Salem senior Mike King’s coach, Jen Neapolitan, pumped her arms and sang, “We’re going to the dance, we’re going to the dance.” Ursuline junior Courtney Powell merely put her hands up near her ears and smiled. And Girard junior Ashley Wagner kicked her legs up and down and whirled her arms as she tried not to scream too loud.

“It’s my happy dance,” Wagner said, laughing.

Different reactions. Same reasons.

Next stop, state.

Eight area athletes and one relay advanced to Columbus after Thursday’s first day of the Division II regional meet at Ravenna Stadium. None was more stunned than Wagner, who tied Cindy Niemczura’s 31-year-old school record in the high jump with a leap of 5 feet, 5 inches and won a regional title in the process. Newton Falls senior Destiny Prusky took second.

“I completely thought that girl [Prusky] was going to dominate over me,” said Wagner.

And if someone had told her at the beginning of the season that she would tie the school record and win a regional title?

“I would have said you’re on [drugs],” she said, giggling.

LaBrae senior Andre Elkins was the Valley’s other regional champion, winning the long jump with a personal-best leap of 22 feet, 4 inches. Elkins, who placed eighth in the event at last year’s state meet, said he’s jumping better in part because he had been playing baseball until a week ago and didn’t have as much time to work on his technique.

“I had a lot of nerves last year [in Columbus] but now that I’ve been down there before, I can handle it a little better,” he said. “I’m just trying to peak at the right time.”

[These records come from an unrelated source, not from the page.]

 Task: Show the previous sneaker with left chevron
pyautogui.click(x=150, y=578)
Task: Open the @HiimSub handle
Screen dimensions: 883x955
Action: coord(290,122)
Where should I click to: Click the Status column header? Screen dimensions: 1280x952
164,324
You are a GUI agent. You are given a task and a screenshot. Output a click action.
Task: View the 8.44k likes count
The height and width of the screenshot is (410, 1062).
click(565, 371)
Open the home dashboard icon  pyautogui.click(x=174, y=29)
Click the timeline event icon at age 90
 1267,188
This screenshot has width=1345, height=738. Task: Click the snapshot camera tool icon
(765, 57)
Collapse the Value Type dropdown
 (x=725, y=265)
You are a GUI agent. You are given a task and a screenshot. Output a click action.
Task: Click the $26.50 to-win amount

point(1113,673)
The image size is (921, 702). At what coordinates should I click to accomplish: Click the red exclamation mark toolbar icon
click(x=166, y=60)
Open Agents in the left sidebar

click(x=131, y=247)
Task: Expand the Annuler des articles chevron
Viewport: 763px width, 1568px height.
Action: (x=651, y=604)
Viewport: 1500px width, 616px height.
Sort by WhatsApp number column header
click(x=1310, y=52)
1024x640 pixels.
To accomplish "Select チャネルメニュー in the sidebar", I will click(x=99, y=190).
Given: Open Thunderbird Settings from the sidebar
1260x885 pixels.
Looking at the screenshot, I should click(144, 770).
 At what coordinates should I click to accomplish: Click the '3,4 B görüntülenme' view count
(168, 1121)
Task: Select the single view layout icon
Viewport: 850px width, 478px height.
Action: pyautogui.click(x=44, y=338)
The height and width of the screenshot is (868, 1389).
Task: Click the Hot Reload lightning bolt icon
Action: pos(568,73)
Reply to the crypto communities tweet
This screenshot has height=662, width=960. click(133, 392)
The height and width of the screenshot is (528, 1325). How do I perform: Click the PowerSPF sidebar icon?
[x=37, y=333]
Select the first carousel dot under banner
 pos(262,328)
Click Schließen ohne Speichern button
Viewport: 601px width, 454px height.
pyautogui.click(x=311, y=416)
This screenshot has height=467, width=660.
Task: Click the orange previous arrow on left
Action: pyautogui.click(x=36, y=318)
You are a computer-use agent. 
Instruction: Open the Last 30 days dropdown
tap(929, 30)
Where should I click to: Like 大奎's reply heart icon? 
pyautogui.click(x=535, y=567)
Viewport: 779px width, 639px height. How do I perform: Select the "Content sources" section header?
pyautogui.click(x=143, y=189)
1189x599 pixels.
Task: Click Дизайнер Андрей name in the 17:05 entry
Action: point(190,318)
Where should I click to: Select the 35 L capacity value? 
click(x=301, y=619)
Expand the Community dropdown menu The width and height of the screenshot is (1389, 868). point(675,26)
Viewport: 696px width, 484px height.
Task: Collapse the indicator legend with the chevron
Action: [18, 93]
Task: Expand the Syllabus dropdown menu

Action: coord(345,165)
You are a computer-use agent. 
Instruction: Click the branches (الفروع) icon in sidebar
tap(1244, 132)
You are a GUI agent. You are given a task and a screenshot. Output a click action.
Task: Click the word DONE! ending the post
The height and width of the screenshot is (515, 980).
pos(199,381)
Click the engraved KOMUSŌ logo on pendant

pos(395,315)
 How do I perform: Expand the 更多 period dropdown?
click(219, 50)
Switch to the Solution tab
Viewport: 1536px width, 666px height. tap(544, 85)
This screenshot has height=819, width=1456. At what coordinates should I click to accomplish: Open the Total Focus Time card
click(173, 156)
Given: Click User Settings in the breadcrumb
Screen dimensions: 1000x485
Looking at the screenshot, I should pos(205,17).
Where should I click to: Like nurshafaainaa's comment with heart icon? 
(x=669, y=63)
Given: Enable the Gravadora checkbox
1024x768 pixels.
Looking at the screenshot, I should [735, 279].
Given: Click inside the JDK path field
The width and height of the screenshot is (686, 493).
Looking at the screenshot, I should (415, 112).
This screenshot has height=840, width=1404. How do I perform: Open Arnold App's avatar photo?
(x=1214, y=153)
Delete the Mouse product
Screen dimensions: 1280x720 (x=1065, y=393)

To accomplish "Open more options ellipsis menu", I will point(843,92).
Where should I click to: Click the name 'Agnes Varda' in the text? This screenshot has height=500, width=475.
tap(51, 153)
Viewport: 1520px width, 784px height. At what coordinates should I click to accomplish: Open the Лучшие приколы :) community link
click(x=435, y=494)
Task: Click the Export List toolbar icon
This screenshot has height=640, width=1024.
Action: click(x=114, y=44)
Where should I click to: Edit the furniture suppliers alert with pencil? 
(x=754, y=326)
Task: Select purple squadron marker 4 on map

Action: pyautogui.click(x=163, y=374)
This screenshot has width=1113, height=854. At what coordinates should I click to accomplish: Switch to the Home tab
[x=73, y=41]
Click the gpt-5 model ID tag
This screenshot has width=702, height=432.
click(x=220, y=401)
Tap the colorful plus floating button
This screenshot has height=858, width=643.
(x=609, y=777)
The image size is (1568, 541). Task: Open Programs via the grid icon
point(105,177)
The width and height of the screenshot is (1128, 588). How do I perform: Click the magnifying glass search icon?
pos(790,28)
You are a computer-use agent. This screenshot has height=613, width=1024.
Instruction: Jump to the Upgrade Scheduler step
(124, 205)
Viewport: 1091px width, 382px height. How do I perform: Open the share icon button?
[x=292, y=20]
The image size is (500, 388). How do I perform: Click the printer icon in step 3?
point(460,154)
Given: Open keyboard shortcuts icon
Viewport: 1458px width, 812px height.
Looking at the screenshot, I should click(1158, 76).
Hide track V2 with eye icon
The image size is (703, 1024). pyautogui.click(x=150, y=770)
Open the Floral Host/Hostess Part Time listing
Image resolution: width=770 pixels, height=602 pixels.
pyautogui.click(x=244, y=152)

King placed second in the discus — the top four in each event qualify for next weekend’s state meet — to continue a terrific season for an athlete who missed the second half of last year’s track season after undergoing back surgery.

“It just feels great to come back and do this,” he said. “I’m just glad my hard work is paying off.”

Powell took fourth in the shot put, sweating out the last few throws by her competitors to earn her first state berth. But her stress started long before that. Powell had just the seventh-best throw coming out of the prelims — the top nine advance to finals — and was worried she would get jumped.

“I didn’t think I made it,” she said. “Even my best throw, it felt like a normal 36 [footer] and it was like 38. I feel really good right now.”

Lakeview’s 4x800-meter relay placed third, giving seniors Aaron Jesse and Nick Tripi and sophomore Eric Harris their second straight trip to Columbus. (The fourth member, senior Daniel Marhulik, was running the event for just the third time.)

Tripi actually had to stop to get the baton after Jesse’s opening leg. When a reporter joked about making the moment more dramatic than it was, Jesse said, “Yeah, there was a backflip and then a ninja kick.”

Added Tripi: “And I caught the baton with my pinky finger just as it almost hit the ground.”

Last year, the Bulldogs were a surprise state qualifier. This year, they expected to go and enter next week’s meet confident. Sort of.

“State is like no other meet I’ve ever run in my entire life and I’ve done it [track] all the way through middle school,” said Harris, who helped Lakeview place ninth last year. “You won’t have a feeling quite like running at the state meet.

“You can strategize all you want, but you have to be ready for anything there.”